I Love You, Mas Duda

Dina Ivandrea
Chapter #9

Bagian yang Tak Ingin Kuceritakan

Tadinya aku bersikukuh untuk tidak menceritakan bagian ini, sebab aku enggan dicemooh lebih dalam lagi. Aku malas dikasihani. Aku benci dianggap tak berdaya. Tapi nanti kalian tidak akan tahu bagaimana pengorbanan dan kesetiaan Mas Anto padaku.

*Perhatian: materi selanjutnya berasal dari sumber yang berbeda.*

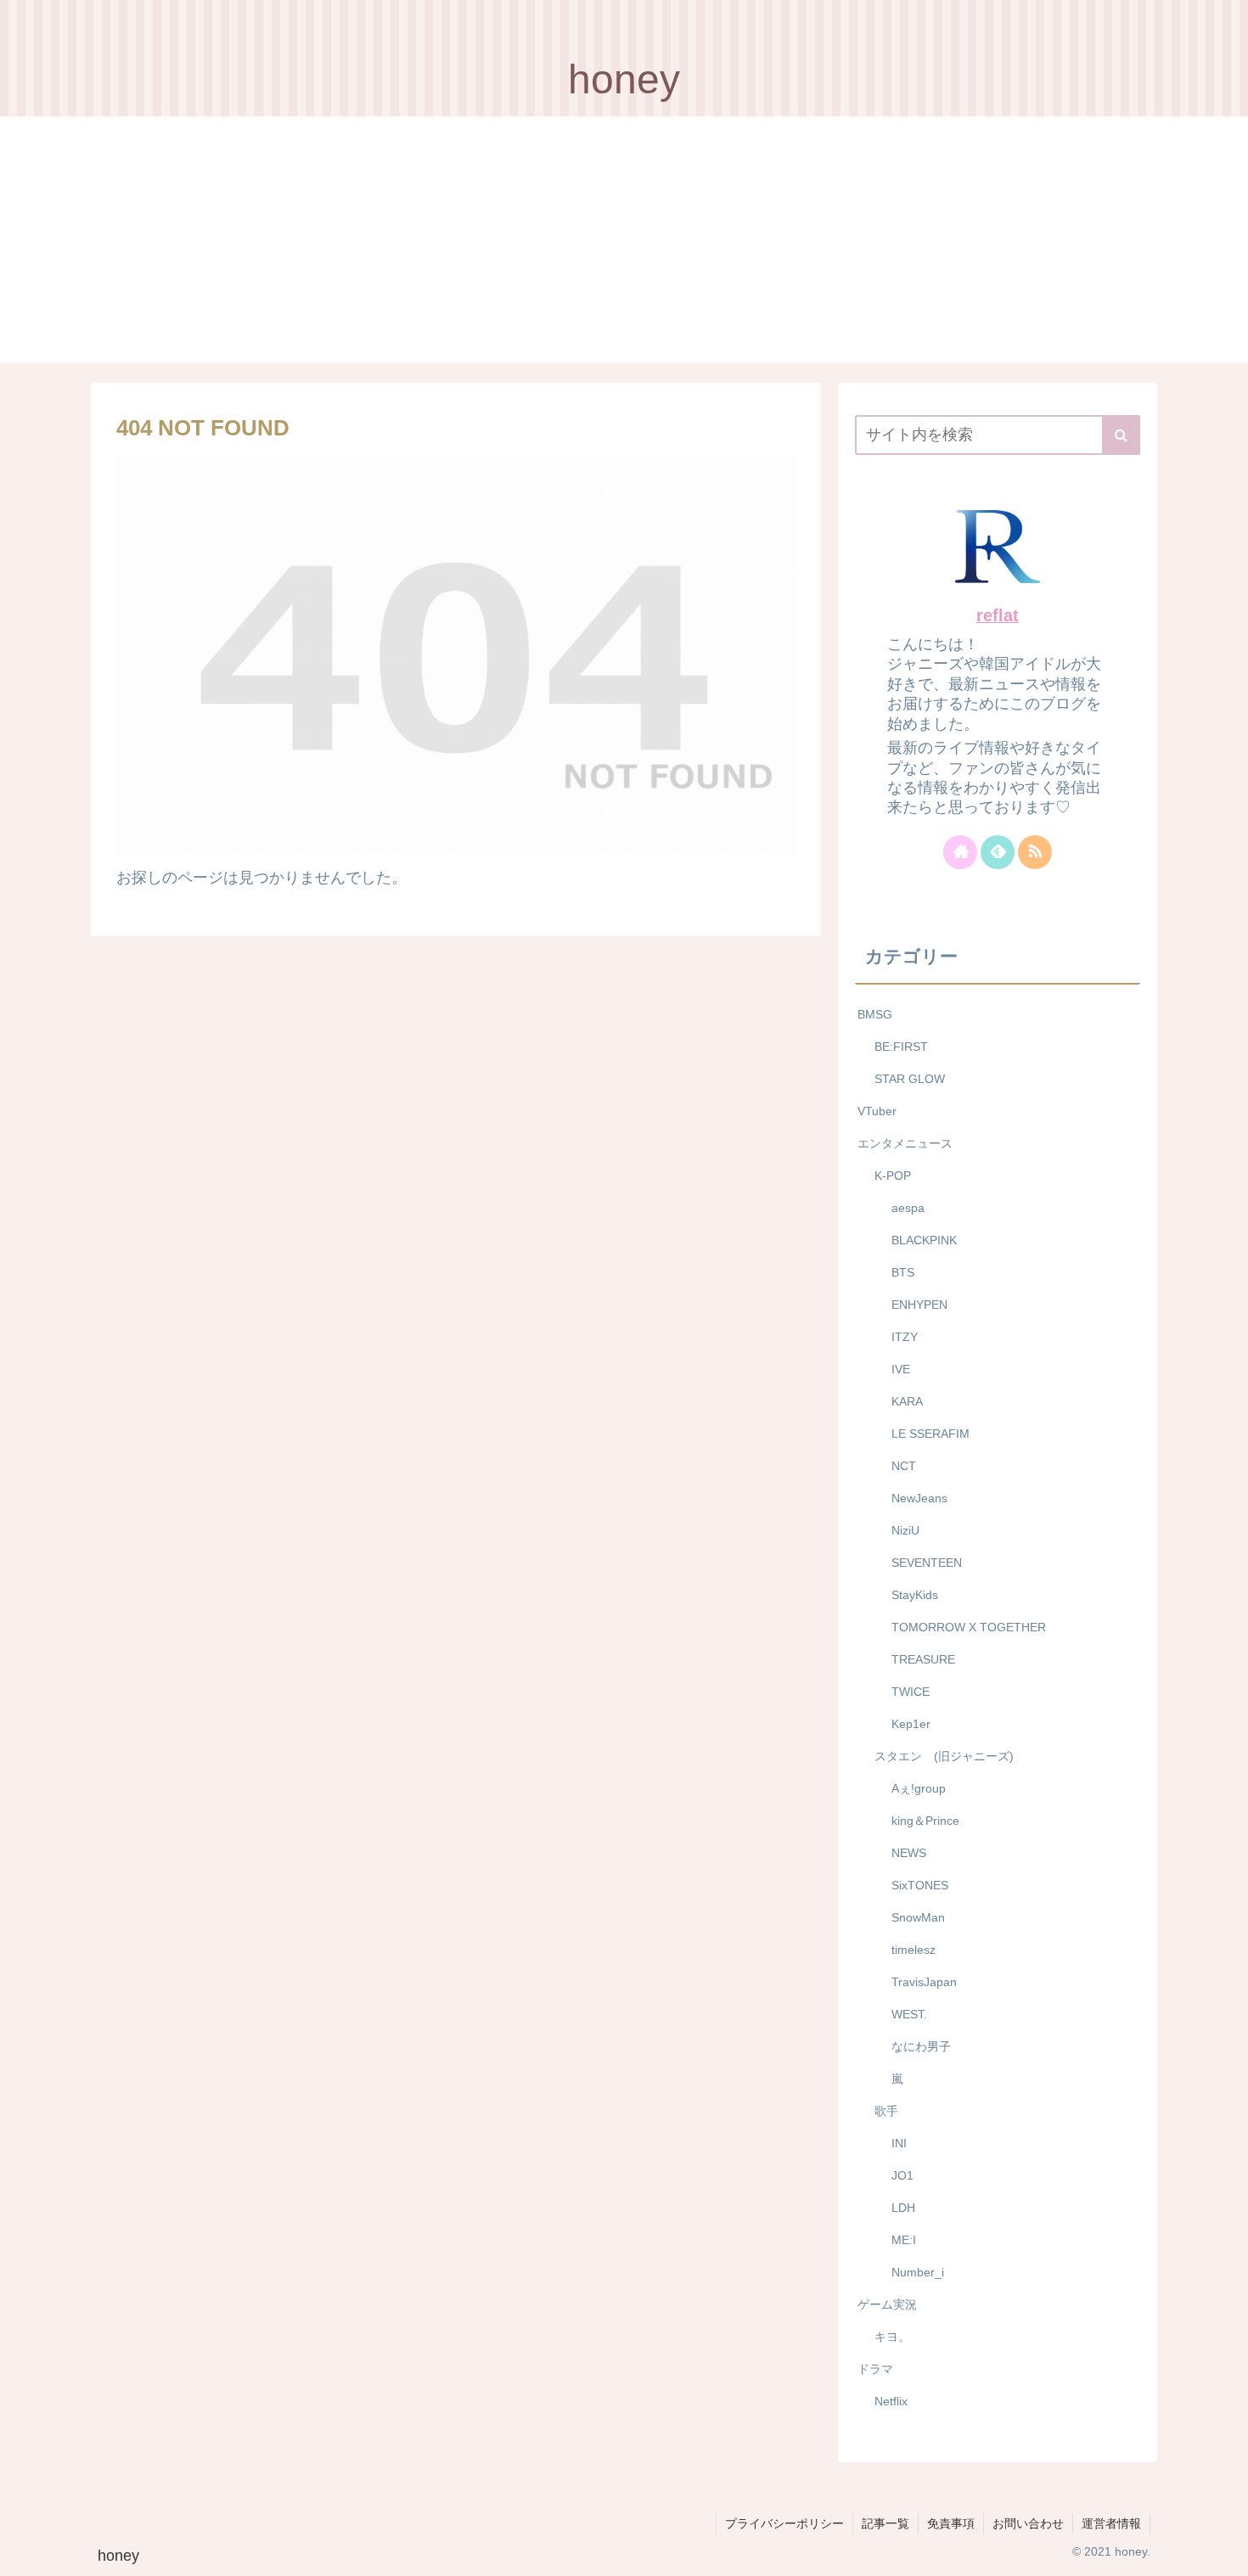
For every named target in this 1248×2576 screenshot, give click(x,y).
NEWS (908, 1853)
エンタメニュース (905, 1143)
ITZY (904, 1337)
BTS (902, 1272)
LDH (903, 2207)
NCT (903, 1466)
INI (899, 2143)
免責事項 (951, 2523)
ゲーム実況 (887, 2304)
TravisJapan (924, 1982)
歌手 (886, 2111)
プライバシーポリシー (784, 2523)
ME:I (903, 2240)
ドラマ (875, 2369)
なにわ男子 (921, 2046)
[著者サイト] (960, 852)
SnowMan (918, 1917)
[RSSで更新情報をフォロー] (1035, 852)
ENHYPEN (919, 1304)
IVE (900, 1369)
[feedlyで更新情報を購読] (998, 852)
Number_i (917, 2272)
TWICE (910, 1691)
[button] (1121, 435)
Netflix (891, 2401)
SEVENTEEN (926, 1562)
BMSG (874, 1014)
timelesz (913, 1949)
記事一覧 (885, 2523)
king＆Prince (925, 1820)
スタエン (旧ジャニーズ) (944, 1756)
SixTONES (919, 1885)
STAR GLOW (909, 1079)
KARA (907, 1401)
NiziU (905, 1530)
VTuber (877, 1111)
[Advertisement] (624, 243)
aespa (908, 1208)
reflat (997, 615)
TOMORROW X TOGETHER (968, 1627)
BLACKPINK (924, 1240)
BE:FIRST (901, 1046)
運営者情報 (1111, 2523)
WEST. (909, 2014)
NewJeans (919, 1498)
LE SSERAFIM (930, 1433)
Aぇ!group (918, 1788)
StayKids (914, 1595)
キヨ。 (892, 2336)
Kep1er (910, 1724)
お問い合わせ (1028, 2523)
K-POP (892, 1175)
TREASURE (923, 1659)
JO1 (902, 2175)
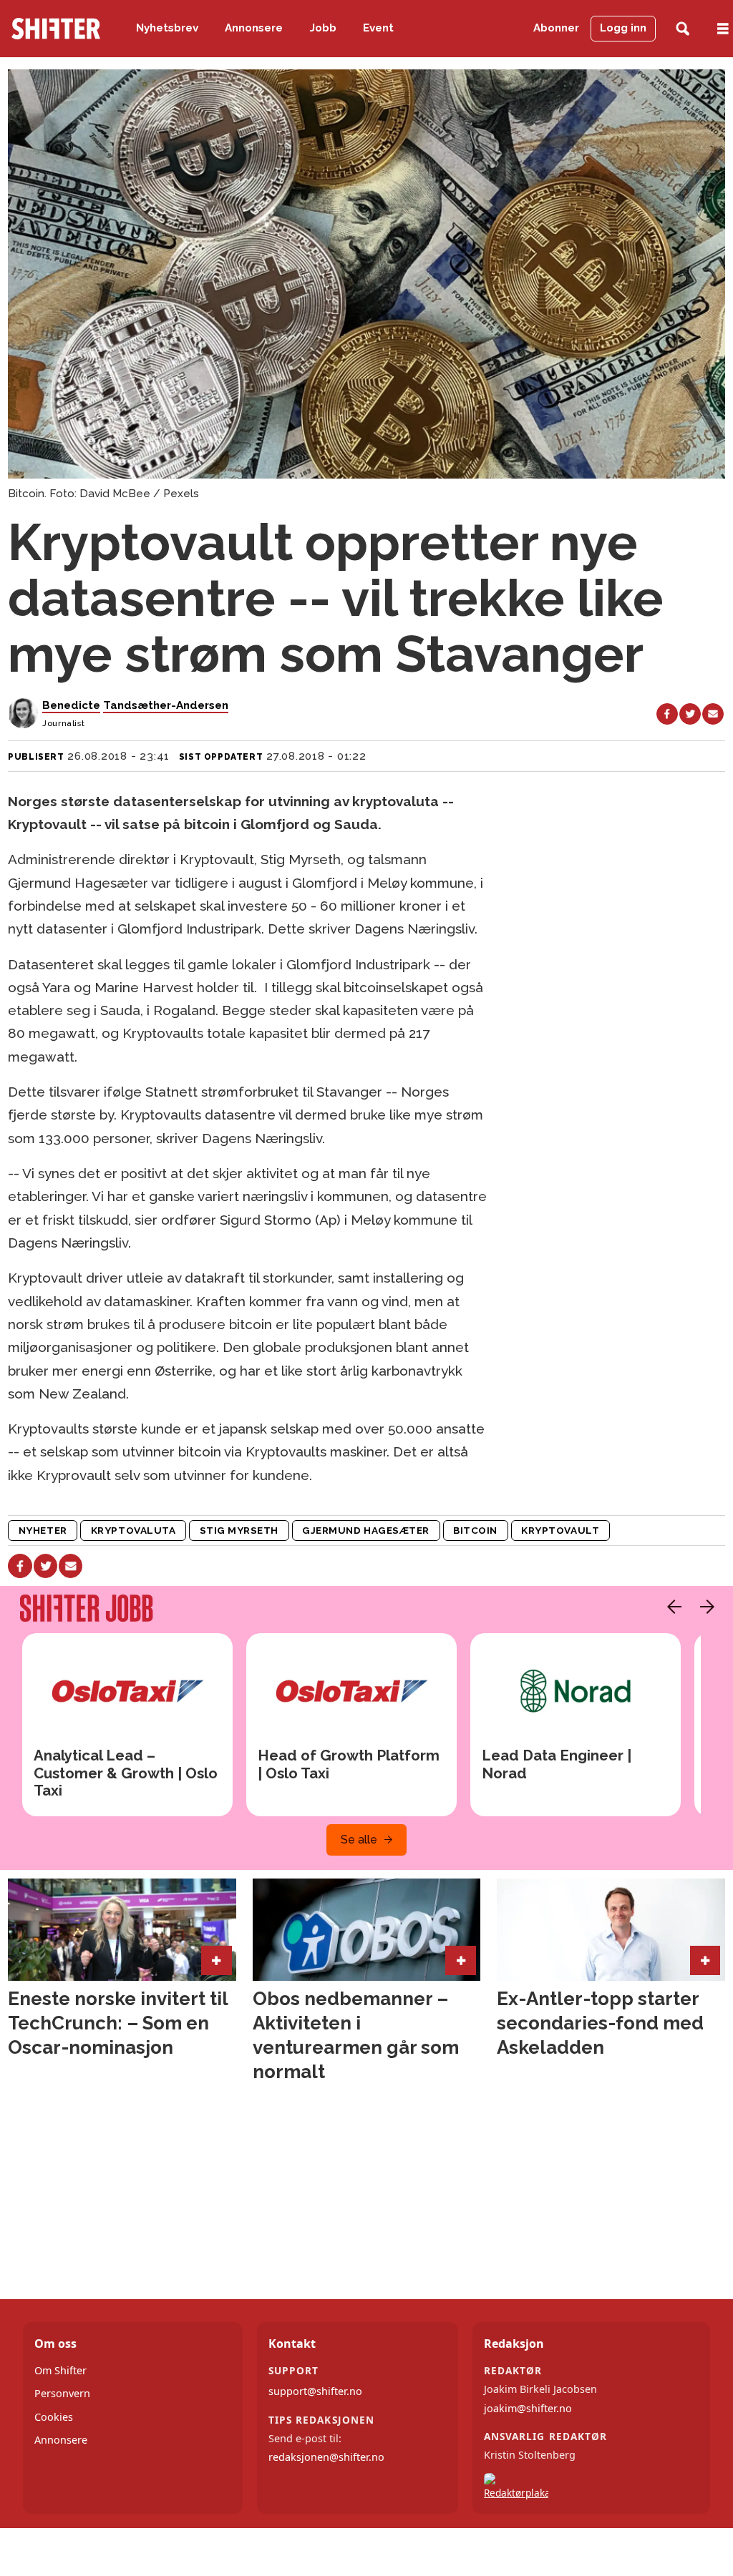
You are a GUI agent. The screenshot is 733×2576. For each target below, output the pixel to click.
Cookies (53, 2417)
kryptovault (560, 1530)
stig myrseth (239, 1530)
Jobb (323, 27)
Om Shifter (60, 2370)
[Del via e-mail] (713, 714)
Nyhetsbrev (167, 27)
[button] (670, 1606)
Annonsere (254, 27)
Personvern (62, 2393)
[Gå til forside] (55, 28)
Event (378, 27)
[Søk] (682, 29)
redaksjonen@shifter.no (326, 2457)
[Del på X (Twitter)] (690, 714)
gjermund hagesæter (365, 1530)
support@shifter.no (315, 2391)
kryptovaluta (133, 1530)
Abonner (556, 27)
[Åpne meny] (723, 29)
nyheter (43, 1530)
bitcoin (475, 1530)
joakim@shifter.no (528, 2408)
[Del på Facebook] (667, 714)
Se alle (359, 1839)
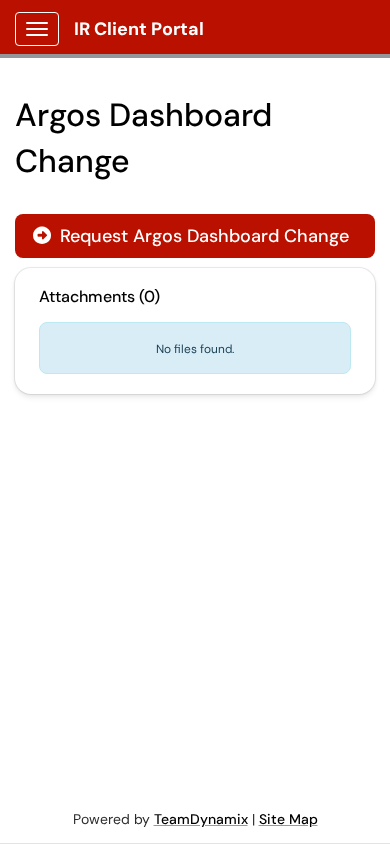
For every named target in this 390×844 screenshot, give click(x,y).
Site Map (288, 819)
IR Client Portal (139, 29)
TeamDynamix (201, 819)
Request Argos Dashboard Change (191, 236)
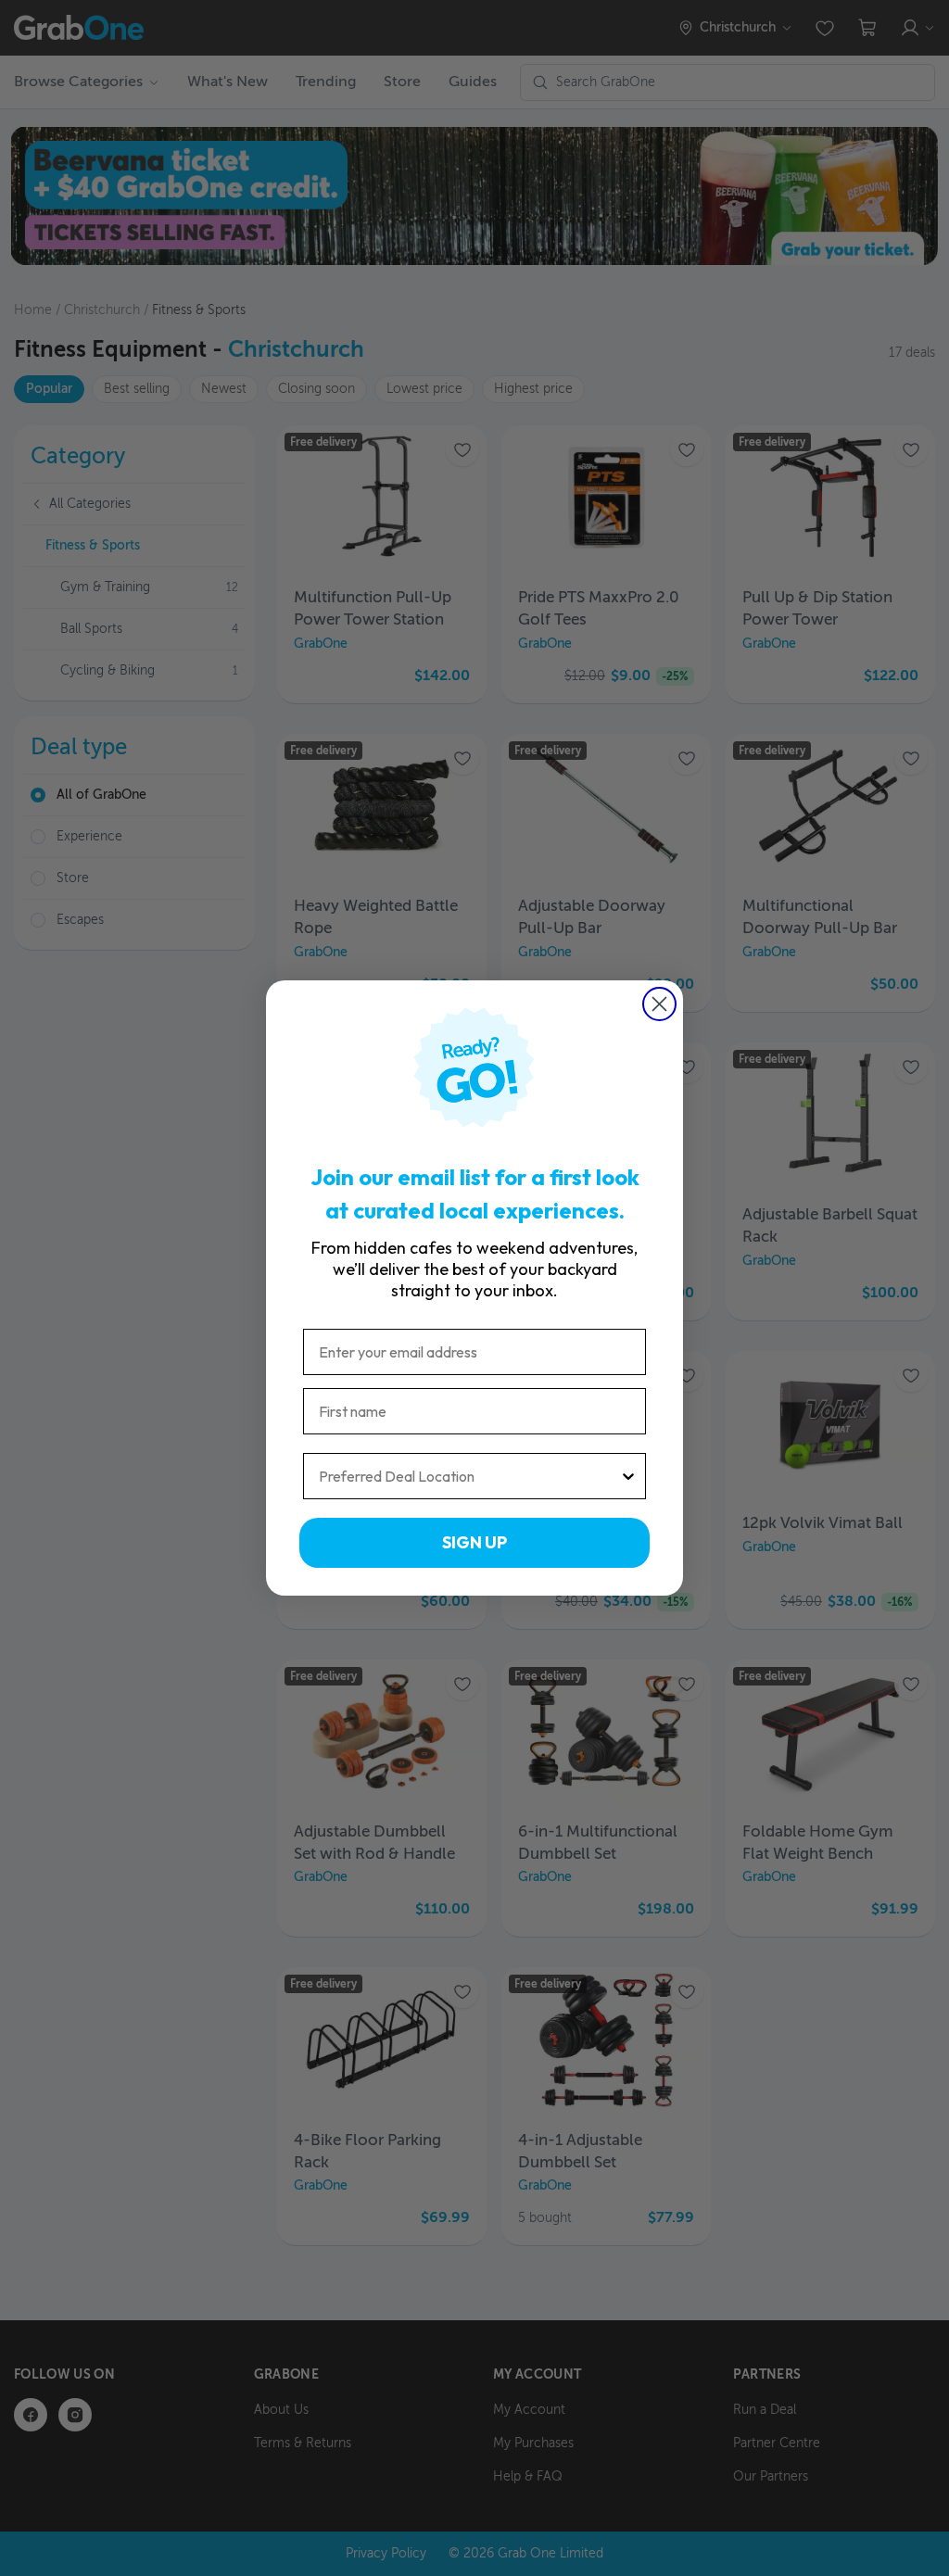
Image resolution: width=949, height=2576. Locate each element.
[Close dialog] (659, 1004)
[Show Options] (628, 1476)
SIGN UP (474, 1542)
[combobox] (469, 1476)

Kalian tahu keadaanku? Aku tak bisa duduk di lantai, tak bisa menekuk kaki dengan sempurna, tak bisa berlari, tak bisa jongkok. Aku sudah membiasakan diri tersakiti dengan pertanyaan bodoh, "mbak, kakinya kenapa?" 

"Nggak apa-apa," jawabku. 

"Nggak apa-apa kok jalannya begitu?" 

Cara beralanku memang begini, karena kakiku sudah tidak sempurna. Aku ingin bilang begitu, tapi mereka akan dan sudah mengajariku dengan berbagai macam obat mulai dari yang tradisional, herbal, hingga modern, yang logis hingga mistis, yang wajar hingga nyeleneh. Sok tahu.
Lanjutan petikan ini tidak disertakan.